For an overview, see Bitbucket Data Center resources.

If you are installing Stash server...

... go straight to Getting started, instead.

We also recommend reading Using Stash in the enterprise.

If you just want to add another node...

... we suggest you take a look at Adding cluster nodes to Stash Data Center.

This guide assumes that you already have a production instance of Stash, and that you are aiming to migrate that to a Stash Data Center instance. 

We recommend that you:

  • Initiate the purchase of a Stash Data Center license by contacting us at https://www.atlassian.com/enterprise/contact.
  • Set up and test Stash Data Center in your staging environment, before deploying to a production environment.
  • Upgrade Stash, and then make a backup of your production instance of Stash. 
  • Restore a copy of this backup into your clustered staging environment.  
  • Test Stash Data Center with identical data (repositories, users, add-ons) to your production instance. 

Regardless of the process you use, please smoke test your Stash Data Center instance every step of the way. 

On this page:

Overview and requirements

It's worth getting a clear understanding of what you're aiming to achieve, before starting to provision your Stash Data Center.

A Stash Data Center instance consists of a cluster of dedicated machines connected like this:

Stash Data Center Architecture

The URL of the Stash Data Center instance will be the URL of the load balancer, so this is the machine that you will need to assign the name of your Stash instance in the DNS. 

The remaining machines (Stash cluster nodes, shared database, and shared file system) do not need to be publicly accessible to your users. 

Stash cluster nodes

The Stash cluster nodes all run the Stash Data Center web application. 

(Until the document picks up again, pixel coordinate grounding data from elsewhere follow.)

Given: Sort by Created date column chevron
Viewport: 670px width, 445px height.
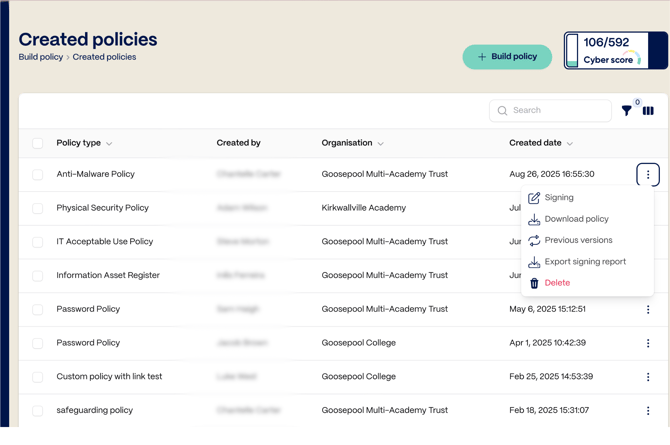Looking at the screenshot, I should pos(570,144).
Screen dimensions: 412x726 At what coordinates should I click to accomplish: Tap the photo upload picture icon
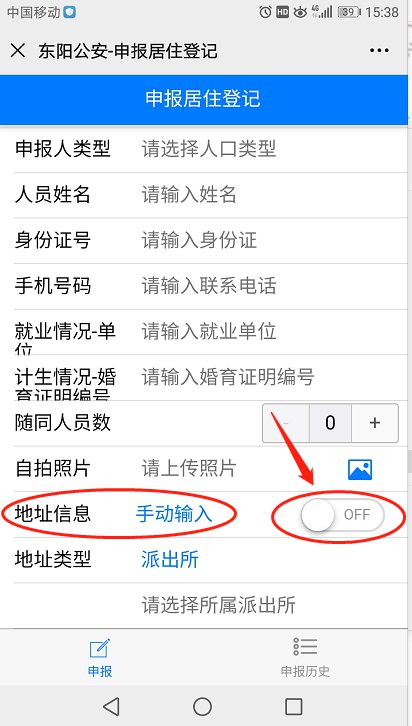pos(360,469)
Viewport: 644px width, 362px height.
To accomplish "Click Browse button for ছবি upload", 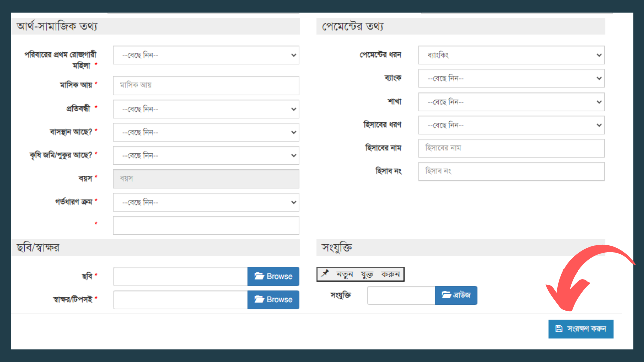I will 273,276.
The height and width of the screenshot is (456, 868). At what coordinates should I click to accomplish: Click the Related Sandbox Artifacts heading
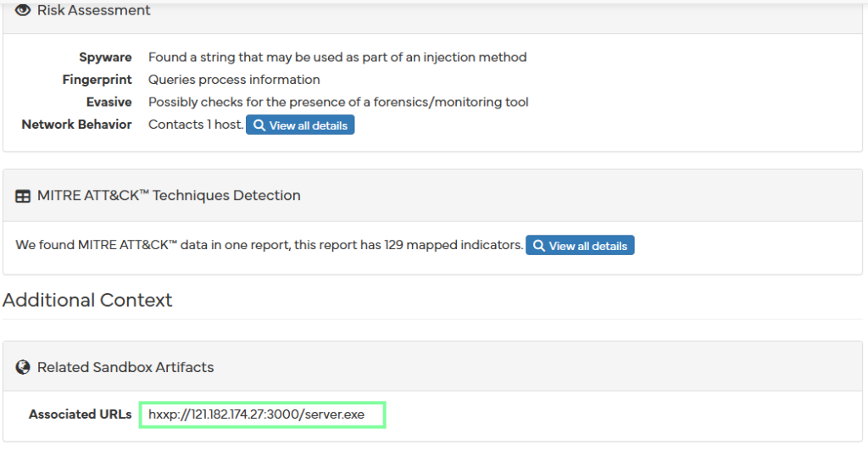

  • Each Stash cluster node must be a dedicated machine.
  • The machines may be physical or virtual. 
  • The cluster nodes must be connected in a high speed LAN (that is, they must be physically in the same data center). 
  • The usual Stash supported platforms requirements, including those for Java and Git, apply to each cluster node.
  • The cluster nodes do not all need to be absolutely identical, but for consistent performance we recommend they should be as similar as possible.
  • All cluster nodes must run the same version of Stash Data Center.
  • All cluster nodes must have synchronized clocks (for example, using NTP) and be configured with the identical timezone.

Load balancer

You can use the load balancer of your choice. Stash Data Center does not  bundle a load balancer.

  • Your load balancer should run on a dedicated machine.
  • Your load balancer must have a high-speed LAN connection to the Stash cluster nodes (that is, it must be physically in the same data center). 
  • Your load balancer must support both HTTP mode (for web traffic) and TCP mode (for SSH traffic). 
  • Terminating SSL (HTTPS) at your load balancer and running plain HTTP from the load balancer to Stash is highly recommended for performance. 
  • Your load balancer should support "session affinity" (also known as "sticky sessions").

If you don't have a preference for your load balancer, we provide instructions for haproxy, a popular Open Source software load balancer. 

Shared database

You must run Stash Data Center on an external database. You can not use Stash's internal HSQL database with Stash Data Center. 

  • The shared database must run on a dedicated machine. 
  • The shared database must be available to all cluster nodes via a high-speed LAN (it must be in the same physical data center). 
  • All the usual database vendors in Stash's supported platforms are supported by Stash Data Center, with one exception: we do not recommend MySQL at this time due to inherent deadlocks that can occur in this database engine at high load. 

Shared file system

Stash Data Center requires a high performance shared file system such as a SAN, NAS, RAID server, or high-performance file server optimized for I/O. 

  • The shared file system must run on a dedicated machine. 
  • The file system must be available to all cluster nodes via a high-speed LAN (it must be in the same physical data center). 
  • The shared file system should be accessible via NFS as a single mount point. 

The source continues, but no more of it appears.